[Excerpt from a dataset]
★ ★ ★ ★ ★

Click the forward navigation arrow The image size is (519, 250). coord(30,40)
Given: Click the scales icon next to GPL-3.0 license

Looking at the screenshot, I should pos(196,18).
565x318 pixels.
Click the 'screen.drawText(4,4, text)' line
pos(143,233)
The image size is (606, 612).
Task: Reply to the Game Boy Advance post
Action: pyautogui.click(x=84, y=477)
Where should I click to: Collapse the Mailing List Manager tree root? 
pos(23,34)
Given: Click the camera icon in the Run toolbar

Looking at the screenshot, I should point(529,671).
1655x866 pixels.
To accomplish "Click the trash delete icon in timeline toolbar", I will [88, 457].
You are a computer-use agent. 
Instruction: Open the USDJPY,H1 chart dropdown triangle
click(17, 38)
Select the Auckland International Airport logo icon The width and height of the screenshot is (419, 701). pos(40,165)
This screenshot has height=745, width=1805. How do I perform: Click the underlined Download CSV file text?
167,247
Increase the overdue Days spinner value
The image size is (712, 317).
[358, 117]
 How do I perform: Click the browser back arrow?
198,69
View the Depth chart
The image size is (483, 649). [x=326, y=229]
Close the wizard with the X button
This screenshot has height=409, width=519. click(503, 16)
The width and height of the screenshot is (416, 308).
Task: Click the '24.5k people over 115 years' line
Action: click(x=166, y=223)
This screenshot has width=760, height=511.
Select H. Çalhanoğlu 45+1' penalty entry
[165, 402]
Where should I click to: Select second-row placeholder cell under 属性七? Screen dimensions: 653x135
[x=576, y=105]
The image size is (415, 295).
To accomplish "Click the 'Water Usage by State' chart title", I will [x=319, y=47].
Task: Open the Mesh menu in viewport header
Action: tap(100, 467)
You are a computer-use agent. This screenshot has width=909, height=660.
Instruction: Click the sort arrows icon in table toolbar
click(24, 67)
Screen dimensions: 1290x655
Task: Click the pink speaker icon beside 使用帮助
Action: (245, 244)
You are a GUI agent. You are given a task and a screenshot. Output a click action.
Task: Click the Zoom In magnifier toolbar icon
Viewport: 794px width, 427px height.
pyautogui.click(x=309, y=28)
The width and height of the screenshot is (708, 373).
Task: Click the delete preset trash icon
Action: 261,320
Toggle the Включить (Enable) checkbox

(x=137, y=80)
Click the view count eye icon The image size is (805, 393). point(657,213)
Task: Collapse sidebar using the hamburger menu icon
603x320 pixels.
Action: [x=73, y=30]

★ ★ ★ ★ ★

**YOUR GOAL:** Could you copy out all of the data above, line for line, with nothing altered?

**FULL OUTPUT:**
Click the forward navigation arrow The image size is (519, 250). coord(30,40)
Given: Click the scales icon next to GPL-3.0 license

Looking at the screenshot, I should pos(196,18).
565x318 pixels.
Click the 'screen.drawText(4,4, text)' line
pos(143,233)
The image size is (606, 612).
Task: Reply to the Game Boy Advance post
Action: pyautogui.click(x=84, y=477)
Where should I click to: Collapse the Mailing List Manager tree root? 
pos(23,34)
Given: Click the camera icon in the Run toolbar

Looking at the screenshot, I should point(529,671).
1655x866 pixels.
To accomplish "Click the trash delete icon in timeline toolbar", I will [88, 457].
You are a computer-use agent. 
Instruction: Open the USDJPY,H1 chart dropdown triangle
click(17, 38)
Select the Auckland International Airport logo icon The width and height of the screenshot is (419, 701). pos(40,165)
This screenshot has height=745, width=1805. How do I perform: Click the underlined Download CSV file text?
167,247
Increase the overdue Days spinner value
The image size is (712, 317).
[358, 117]
 How do I perform: Click the browser back arrow?
198,69
View the Depth chart
The image size is (483, 649). [x=326, y=229]
Close the wizard with the X button
This screenshot has height=409, width=519. click(503, 16)
The width and height of the screenshot is (416, 308).
Task: Click the '24.5k people over 115 years' line
Action: click(x=166, y=223)
This screenshot has width=760, height=511.
Select H. Çalhanoğlu 45+1' penalty entry
[165, 402]
Where should I click to: Select second-row placeholder cell under 属性七? Screen dimensions: 653x135
[x=576, y=105]
The image size is (415, 295).
To accomplish "Click the 'Water Usage by State' chart title", I will [x=319, y=47].
Task: Open the Mesh menu in viewport header
Action: tap(100, 467)
You are a computer-use agent. This screenshot has width=909, height=660.
Instruction: Click the sort arrows icon in table toolbar
click(24, 67)
Screen dimensions: 1290x655
Task: Click the pink speaker icon beside 使用帮助
Action: (245, 244)
You are a GUI agent. You are given a task and a screenshot. Output a click action.
Task: Click the Zoom In magnifier toolbar icon
Viewport: 794px width, 427px height.
pyautogui.click(x=309, y=28)
The width and height of the screenshot is (708, 373).
Task: Click the delete preset trash icon
Action: 261,320
Toggle the Включить (Enable) checkbox

(x=137, y=80)
Click the view count eye icon The image size is (805, 393). point(657,213)
Task: Collapse sidebar using the hamburger menu icon
603x320 pixels.
Action: [x=73, y=30]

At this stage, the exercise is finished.